### Task details
Copy out the lines of these items word for word, but leave out the pictures.

### Record extracts
────────

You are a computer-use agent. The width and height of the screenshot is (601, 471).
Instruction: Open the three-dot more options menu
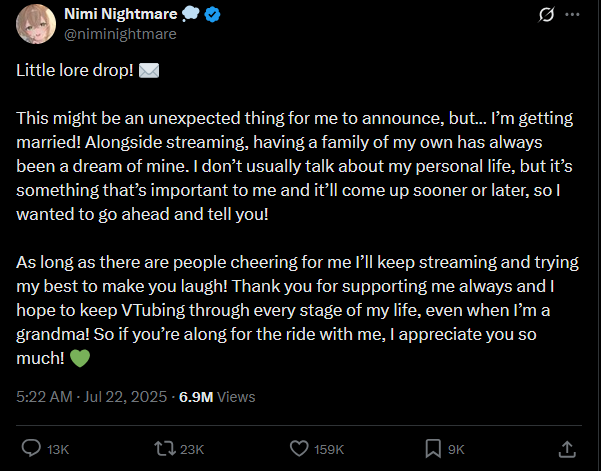point(573,16)
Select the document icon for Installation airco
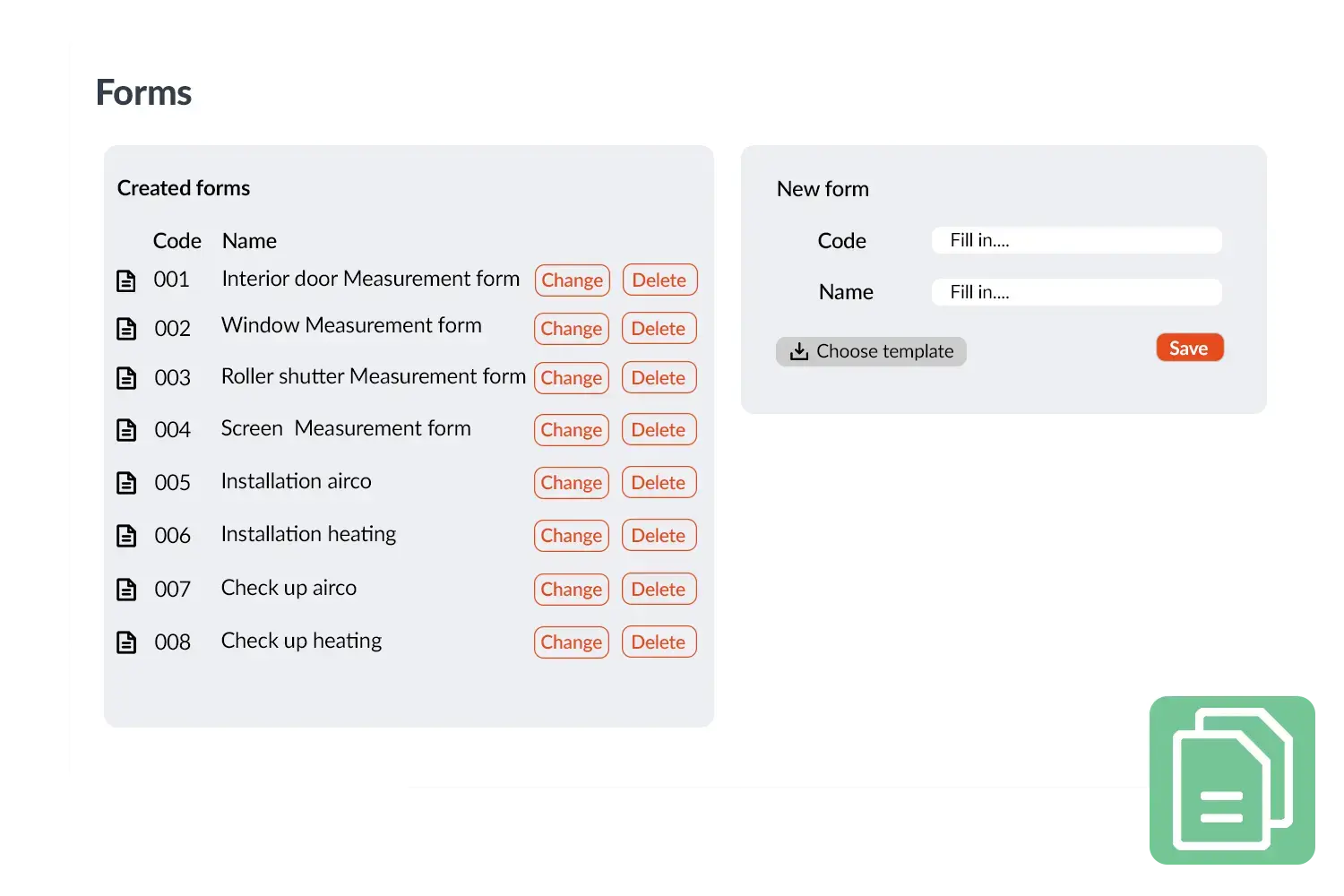This screenshot has height=896, width=1344. [x=126, y=482]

────────

### Reply
You are a computer-use agent. The width and height of the screenshot is (601, 471).
Instruction: Open the three-dot more options menu
point(573,16)
Select the document icon for Installation airco
This screenshot has height=896, width=1344. [x=126, y=482]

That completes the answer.